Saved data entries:

━━━━━━━━━━━━━━━━━━━━

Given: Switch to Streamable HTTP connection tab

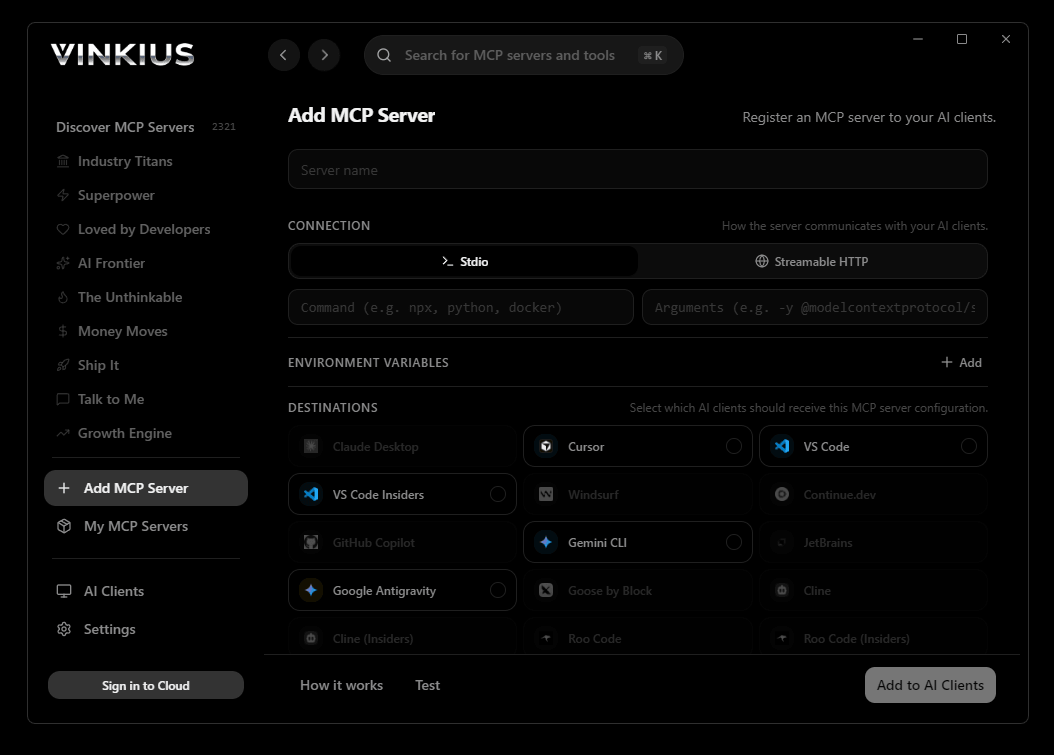Looking at the screenshot, I should coord(812,261).
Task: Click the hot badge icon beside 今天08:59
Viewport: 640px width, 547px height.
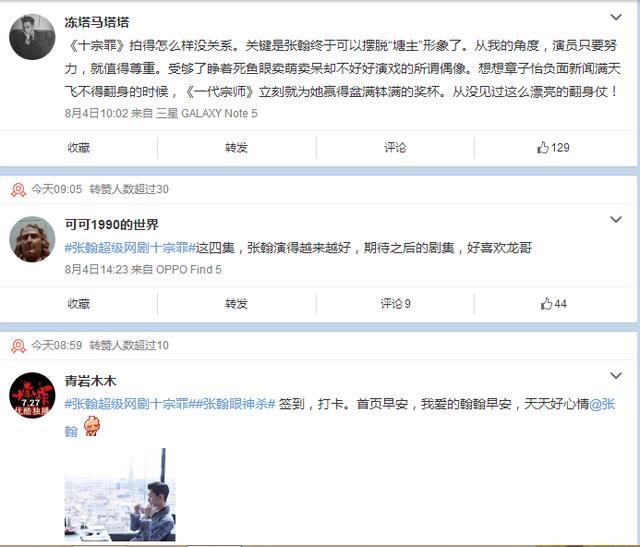Action: coord(18,346)
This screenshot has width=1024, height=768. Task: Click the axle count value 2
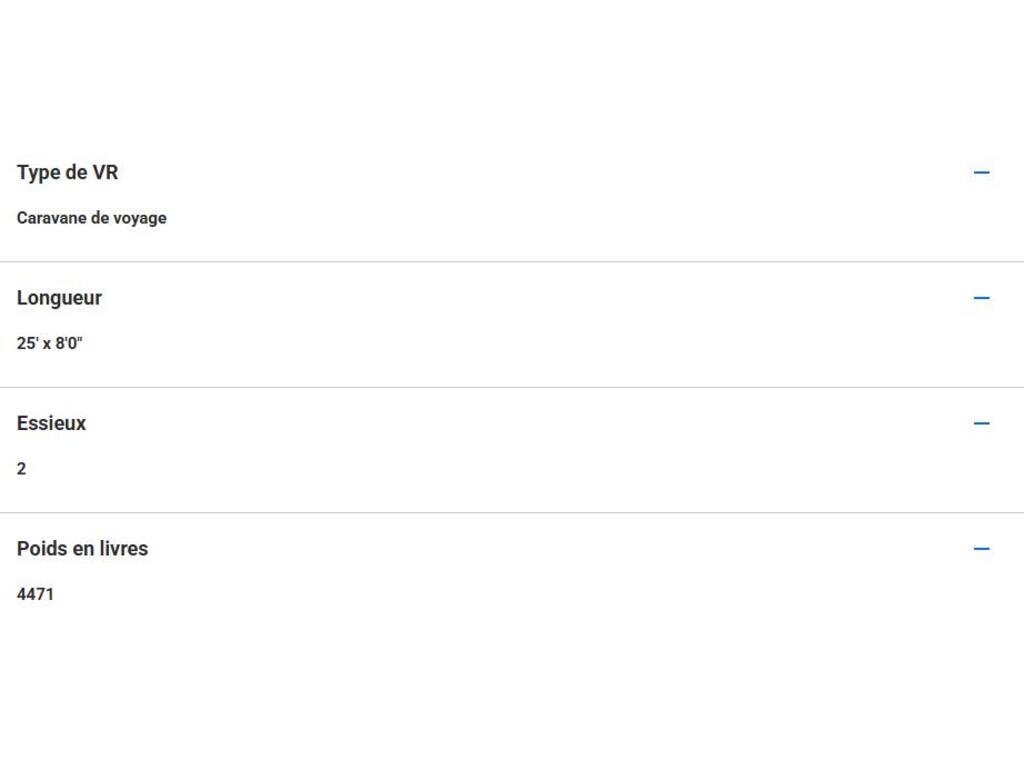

━━━━━━━━━━━━━━━━━━━━

- _WORK TO COMPLETE_: Considering only the data above, return the lines in which "Click" occurs.

- _WRITTEN ANSWER_:
Task: Click the hot badge icon beside 今天08:59
This screenshot has width=1024, height=768. Task: Click the axle count value 2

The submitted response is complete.